Of course, it is very easy to criticise aspects of this study. You can question whether bacterial and fungal diversity, microbial biomass, mycorrhizal colonization, and nematode abundance together are a realistic representation of soil biodiversity. For example, why was nematode diversity not assessed? And why not higher trophic levels, such as Collembola and mites? Microbes and nematodes are only a fraction of the soil food web (Fig. 1). With the current analyses, the title ‘Soil microbial diversity and community composition determine ecosystem multifunctionality’ might have been more appropriate.

A (simplified) example of a soil food web, with the groups measured by Wagg et al. (2014) indicated by the dashed line.

Also, it would have been interesting to see root biomass in addition to mycorrhizal colonisation – a number of recent papers point to the importance of roots for ecosystem functioning (e.g. Orwin et al. 2010, Grigulis et al. 2013)

A more technical comment relates to the measurement of nitrogen turnover – this was assessed by measuring the uptake of ¹⁵N from Lolium multiflorum litter into aboveground L. multiflorum biomass. So, this measurement might be a proxy for L. multiflorum biomass, which decreases with decreasing soil biodiversity, rather than for nitrogen turnover.

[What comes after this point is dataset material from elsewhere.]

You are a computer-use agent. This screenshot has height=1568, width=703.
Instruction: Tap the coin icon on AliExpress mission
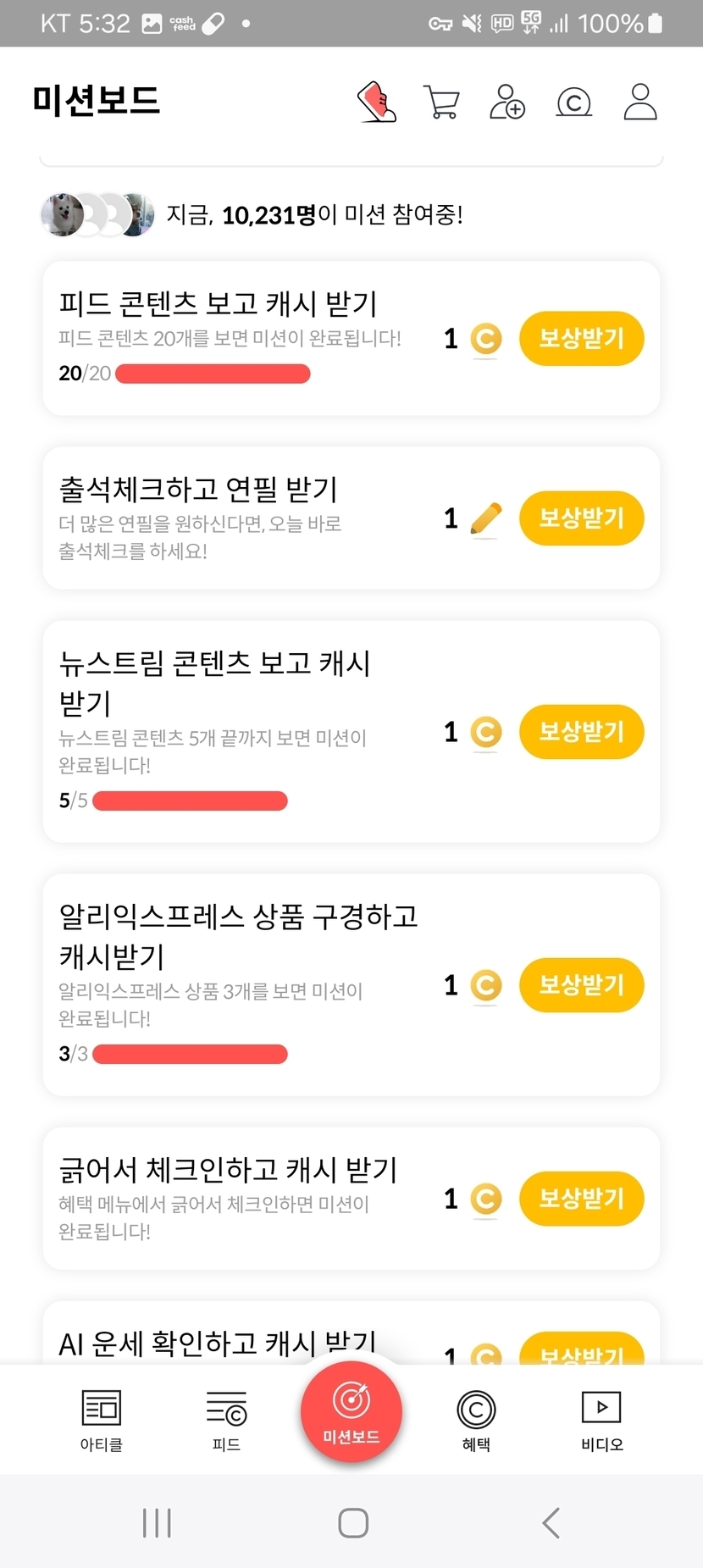[x=485, y=985]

On another note, and I would be very interested in other people’s opinion, I am wondering about the value of using an index for ecosystem multifunctionality. True, this averages across ecosystem functions and can therefore inform management to optimize overall ecosystem functioning. However, are the ecosystems that have the greatest average functioning really the most sustainable, and thus, desirable ecosystems? Are all ecosystem functions equally important? There might be trade-offs between different ecosystem functions – for example between crop yield and nitrogen retention, or between decomposition and carbon sequestration. We might want to optimize a certain function in a certain area, of which we already know that it has potential in delivering a certain function, rather than promoting multifunctionality across the board. For example, peatlands store large amounts of carbon because of their low decomposition rates, and agricultural production systems have high yields but low carbon sequestration.

However, in this paper, the multifunctionality index serves the purpose of summarizing overall ecosystem functioning, which shows a strong and positive relationship with soil biodiversity. Done like this, it summarizes a range of measurements that non-specialists might struggle to interpret – thus, it simplifies and reinforces the message of the paper that soil biodiversity determines ecosystem functioning.

Experiments like this require an enormous amount of work, and you simply can’t include everything. It is incredibly difficult to modify soil biodiversity without simultaneously changing soil properties, and the authors of this paper have achieved this by used an elegant method of reducing soil biodiversity. Thus, in contrast to many earlier studies, they were truly able to mechanistically elucidate the role of groups of soil organisms in ecosystem functioning.

This paper adds to the growing body of literature that soil biodiversity plays a crucial role in ecosystem functioning, and highlights the importance of conserving, and promoting, soil biodiversity. That’s what I like to hear!